#### Your assignment
For the records below, please print exactly and only the lines from the one with "Given: Add a new layer with the plus button" down to the one with "Task: Open the Render properties camera icon", both ends included, omitting the pictures.

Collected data

"""

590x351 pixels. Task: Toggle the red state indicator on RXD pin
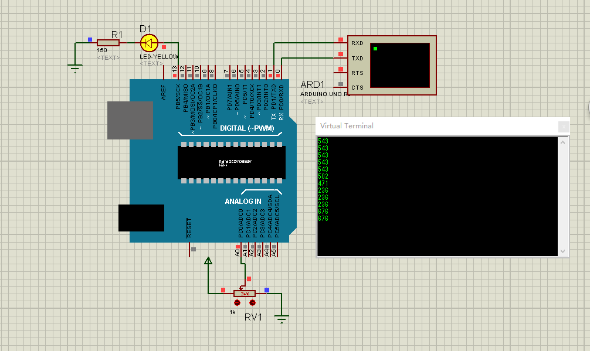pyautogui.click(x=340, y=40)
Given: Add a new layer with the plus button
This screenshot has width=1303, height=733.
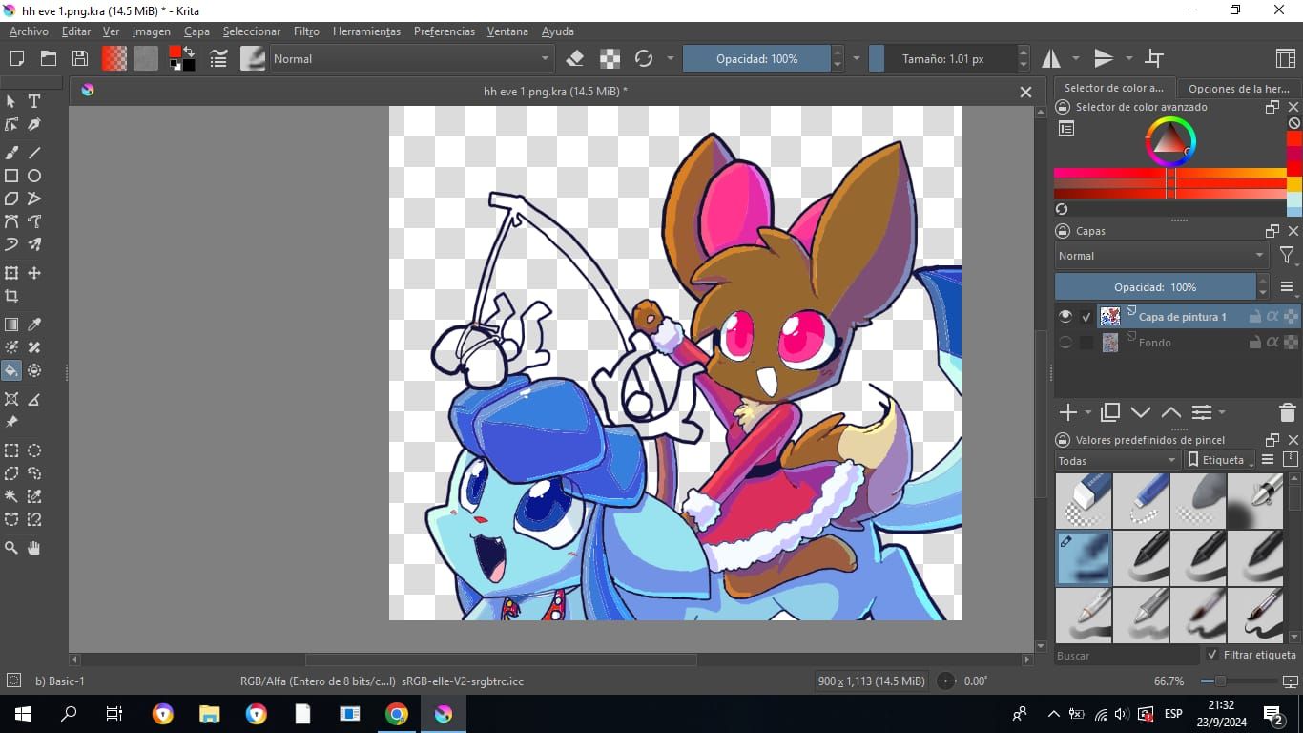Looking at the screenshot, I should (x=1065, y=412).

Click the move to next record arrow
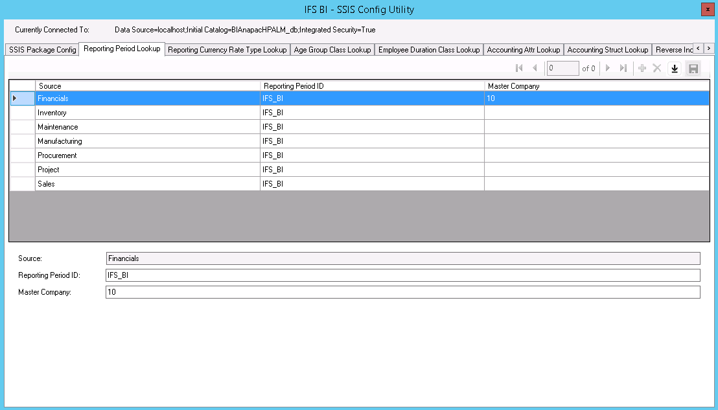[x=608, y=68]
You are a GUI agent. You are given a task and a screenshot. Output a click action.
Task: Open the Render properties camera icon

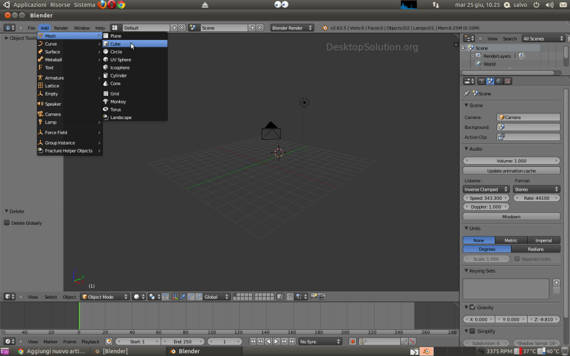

"""
"""

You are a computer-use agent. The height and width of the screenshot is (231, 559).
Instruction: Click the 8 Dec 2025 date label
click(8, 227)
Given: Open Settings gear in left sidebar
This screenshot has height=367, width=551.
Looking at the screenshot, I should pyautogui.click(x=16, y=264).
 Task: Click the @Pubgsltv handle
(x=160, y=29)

"""

#### Reply
Given: Add a new layer with the plus button
This screenshot has width=1303, height=733.
Looking at the screenshot, I should (x=1065, y=412).

Click the move to next record arrow
[x=608, y=68]
You are a GUI agent. You are given a task and a screenshot. Output a click action.
Task: Open the Render properties camera icon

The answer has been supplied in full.